Deux auteurs de la revue ont lu de façon indépendante les titres et résumés de toutes les études identifiées par la stratégie de recherche et exclu celles qui ne répondaient manifestement pas aux critères d'inclusion. Pour les études restantes, deux auteurs ont lu les manuscrits complets et les ont évalués en vue de leur inclusion. Nous avons résolu les désaccords entre les auteurs par la discussion. Les études incluses ont été décrites qualitativement, puisque aucune méta-analyse n'était possible en raison de la faible quantité de données obtenues et de l'hétérogénéité clinique et méthodologique entre les études.
Nous avons inclus 15 études comptant 721 participants souffrant de douleurs causées par divers types de cancer. Toutes les études avaient été réalisées sur des adultes ; il n'y avait aucune étude en pédiatrie. Les études incluses étaient de qualité méthodologique adéquate, mais toutes sauf une ont été jugées à risque élevé de biais en raison de leur petite taille, et six en raison des méthodes utilisées pour traiter les données manquantes ou de taux élevés de retrait. Trois études utilisaient un modèle en groupes parallèles ; les autres étaient des essais croisés prévoyant une période de sevrage suffisante, mais une seule rapportait séparément les résultats de chaque période de traitement.
Douze études utilisaient la codéine en monothérapie et trois en association avec le paracétamol. Dix études comportaient un bras placebo et quatorze incluaient un ou plusieurs médicaments actifs de comparaison (16 en tout) ou comparaient différentes voies d'administration. La plupart des études étudiaient l'effet d'une dose unique de médicament, tandis que cinq portaient sur des périodes de 1, 7 ou 21 jours de traitement. La plupart des études utilisaient la codéine à des doses de 30 mg à 120 mg.

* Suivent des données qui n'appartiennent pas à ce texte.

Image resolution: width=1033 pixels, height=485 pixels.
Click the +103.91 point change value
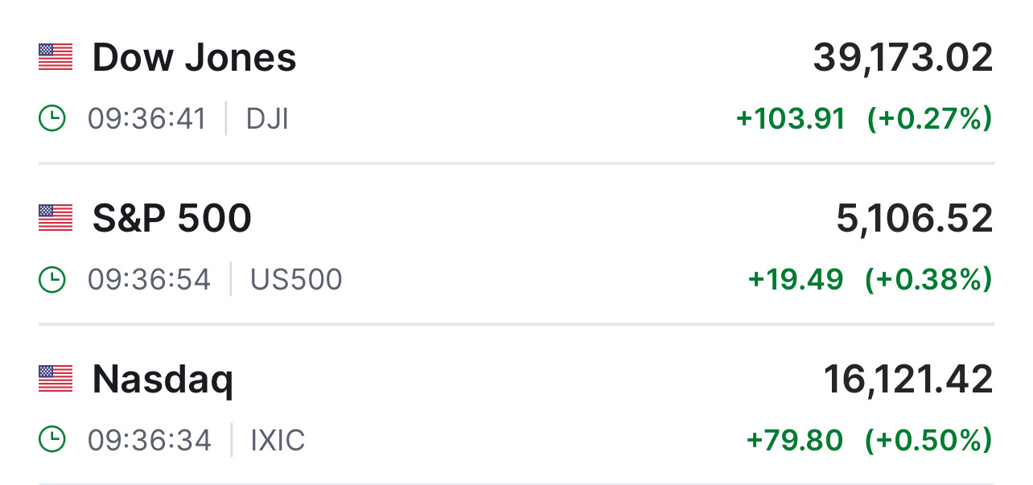(x=791, y=119)
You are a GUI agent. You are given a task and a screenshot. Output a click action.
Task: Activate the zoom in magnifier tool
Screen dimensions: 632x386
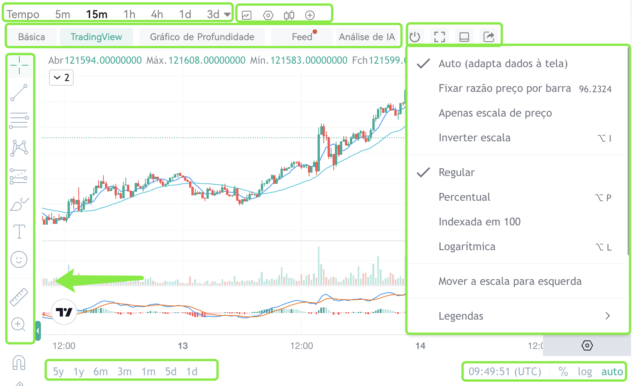19,325
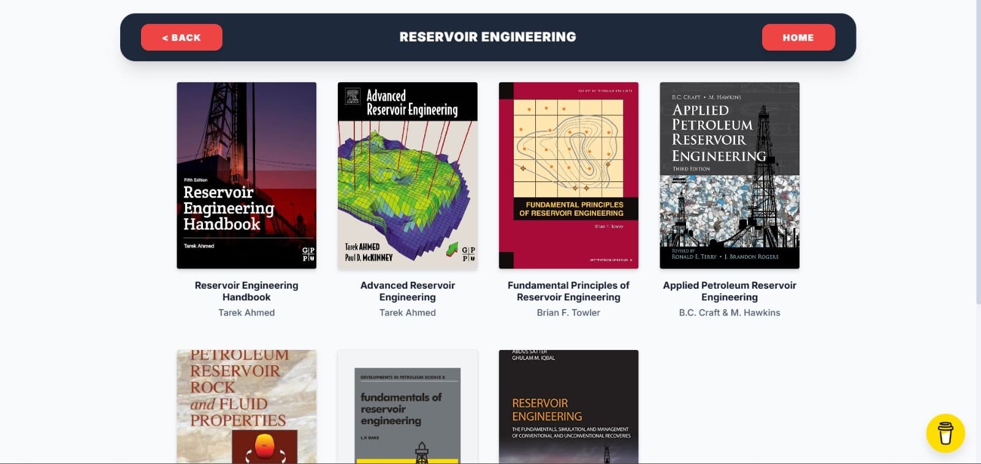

Les données étaient insuffisantes pour toute analyse groupée. Seules deux études ont rapporté les résultats de notre critère de réponse privilégié : « participants rapportant une réduction d'au moins 50 % de la douleur » ; deux autres faisaient état des « participants rapportant une douleur légère au maximum ». Onze études ont rapporté des mesures moyennes par groupe de traitement de l'intensité de la douleur ou de son soulagement ; dans l'ensemble, pour ces mesures de résultats, la codéine ou la codéine plus paracétamol donnait des résultats numériquement supérieurs au placebo et équivalents aux principes actifs de comparaison.

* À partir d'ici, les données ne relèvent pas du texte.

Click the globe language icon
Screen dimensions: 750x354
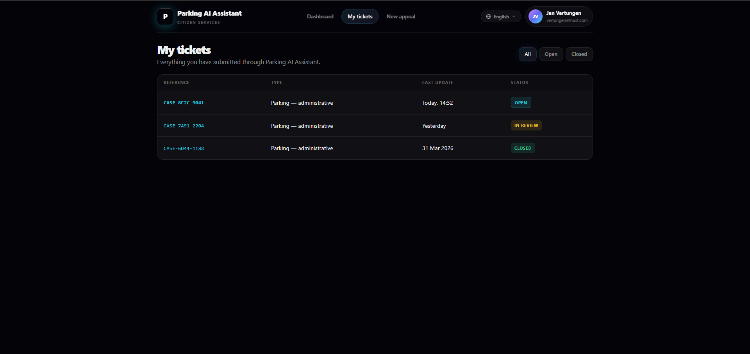click(x=488, y=16)
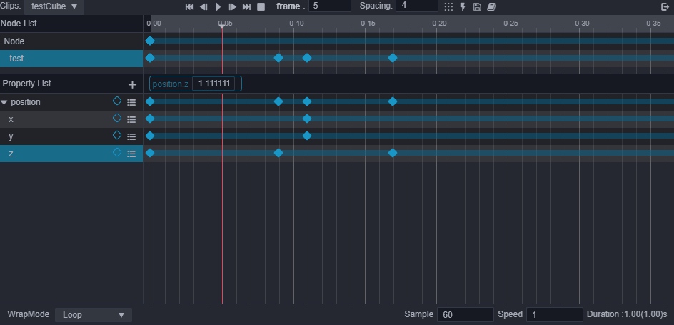Step back to the previous frame
The image size is (674, 325).
point(203,6)
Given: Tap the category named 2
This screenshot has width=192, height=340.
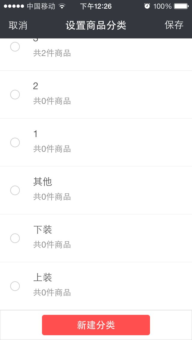Looking at the screenshot, I should click(36, 86).
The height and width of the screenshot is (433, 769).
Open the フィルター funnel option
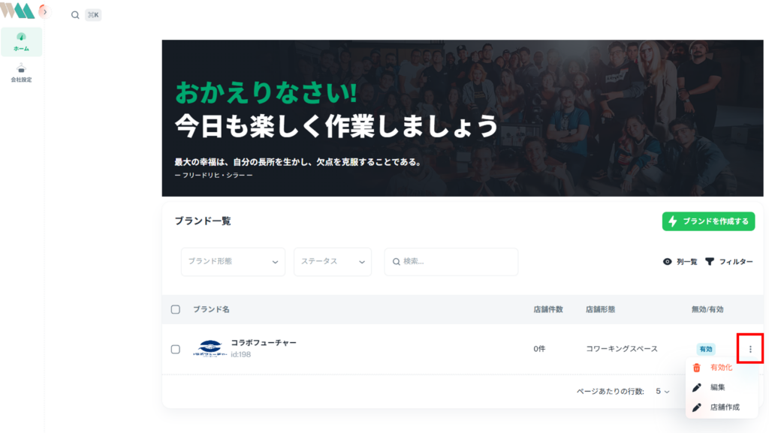tap(728, 262)
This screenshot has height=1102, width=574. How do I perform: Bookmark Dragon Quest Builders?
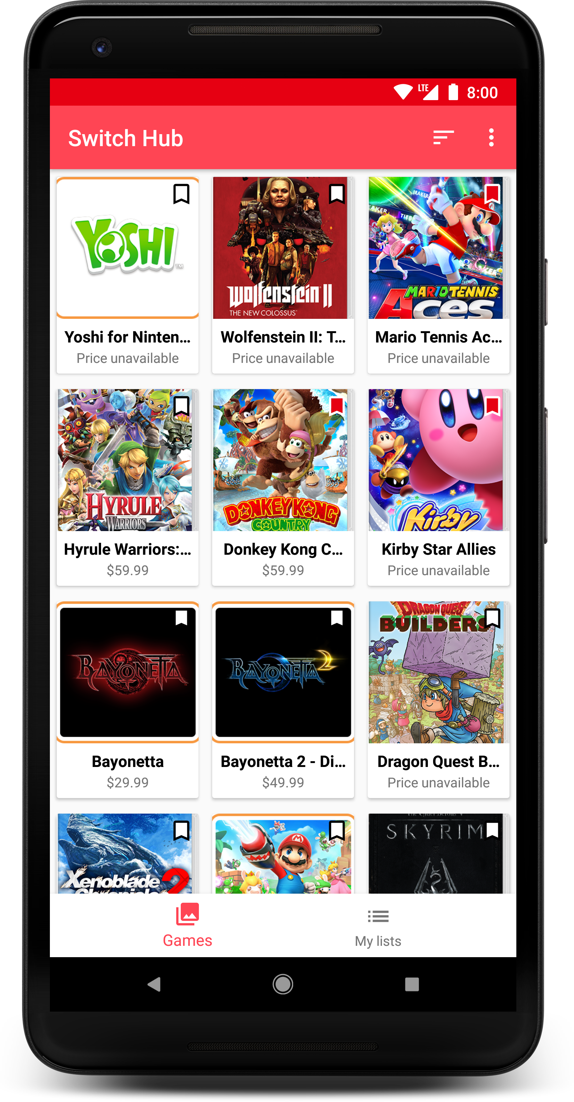tap(492, 618)
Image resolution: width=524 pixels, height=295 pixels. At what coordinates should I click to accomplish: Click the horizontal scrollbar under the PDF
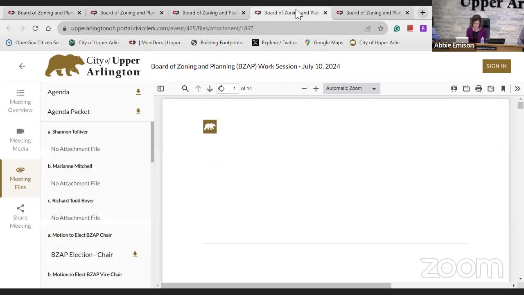coord(276,286)
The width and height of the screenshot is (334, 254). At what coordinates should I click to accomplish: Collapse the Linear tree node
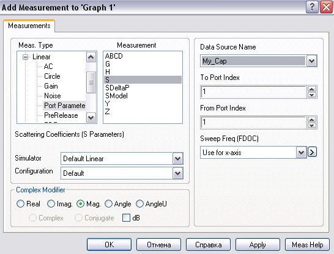pyautogui.click(x=25, y=57)
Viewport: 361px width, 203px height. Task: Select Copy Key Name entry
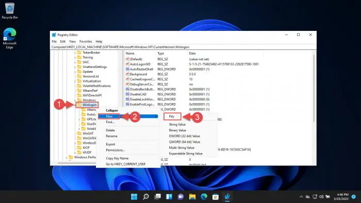tap(117, 158)
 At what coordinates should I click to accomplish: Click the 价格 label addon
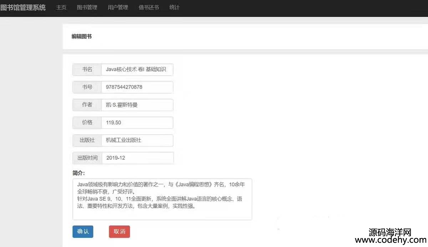87,123
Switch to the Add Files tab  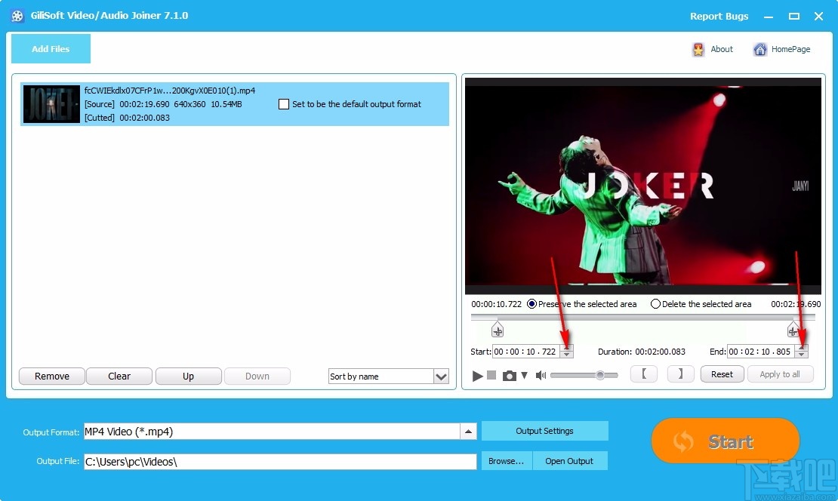[x=50, y=48]
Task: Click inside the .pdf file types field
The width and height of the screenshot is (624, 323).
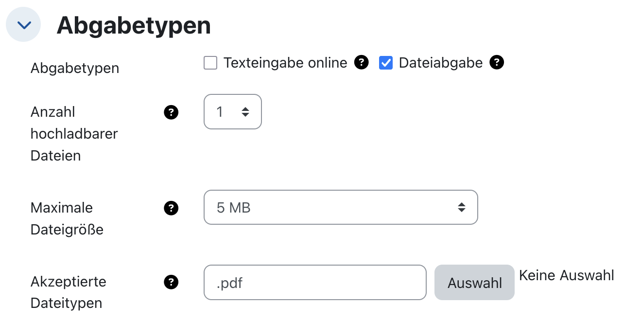Action: coord(315,282)
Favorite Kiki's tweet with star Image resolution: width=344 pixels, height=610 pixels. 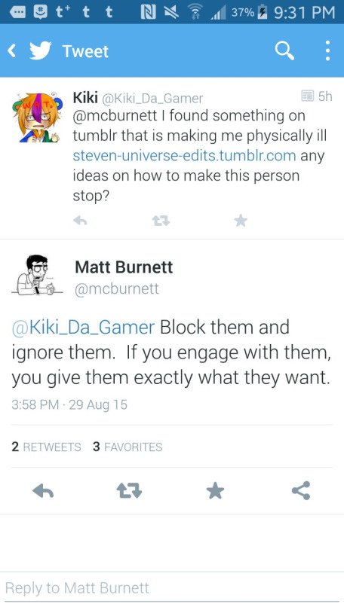[241, 221]
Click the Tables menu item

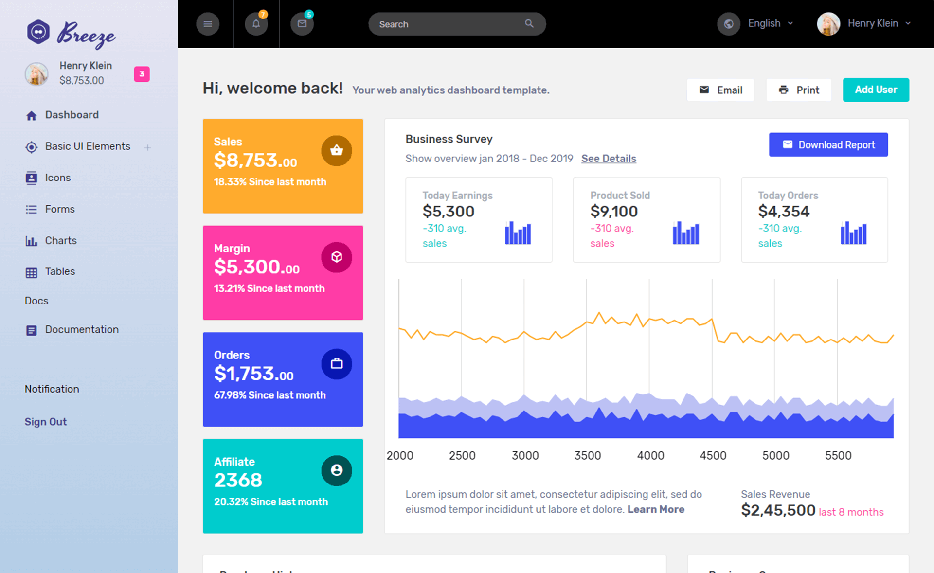(59, 271)
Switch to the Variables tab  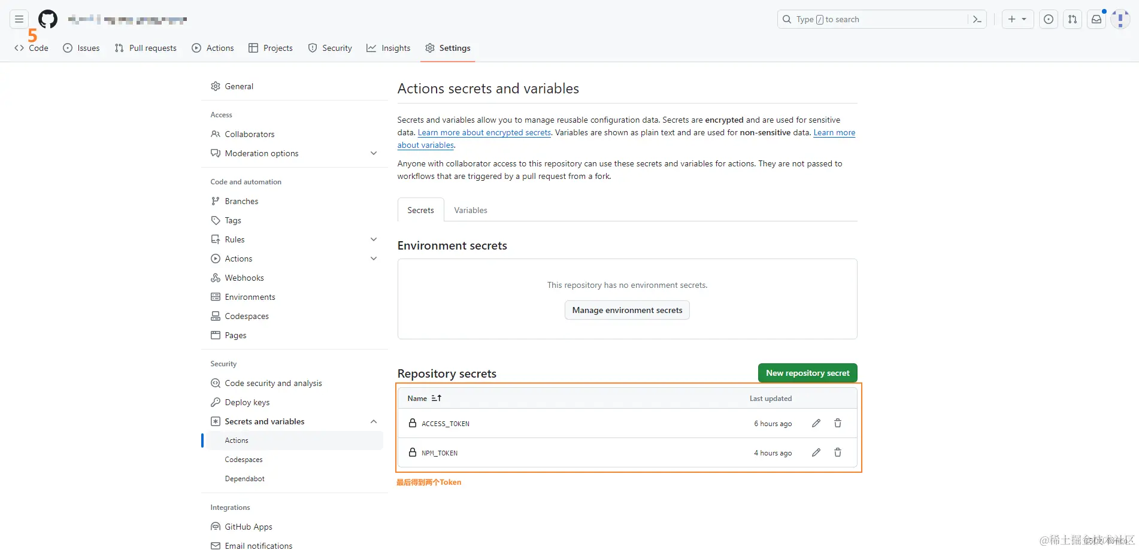470,210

Les effets indésirables étaient insuffisamment rapportés : seules deux études rendent compte du nombre de participants affectés par un événement défavorable spécifié par groupe de traitement et une seule rapporte le nombre de participants ayant subi un événement indésirable grave. Dans les études à doses multiples, les nausées, vomissements et constipation ont été fréquents. L'étude sur 21 jours fait état de somnolence et de vertiges fréquents. Le retrait des études, lorsqu'il est déclaré, a été inférieur à 10 %, sauf dans deux études. Trois décès ont été rapportés, tous causés par le cancer sous-jacent.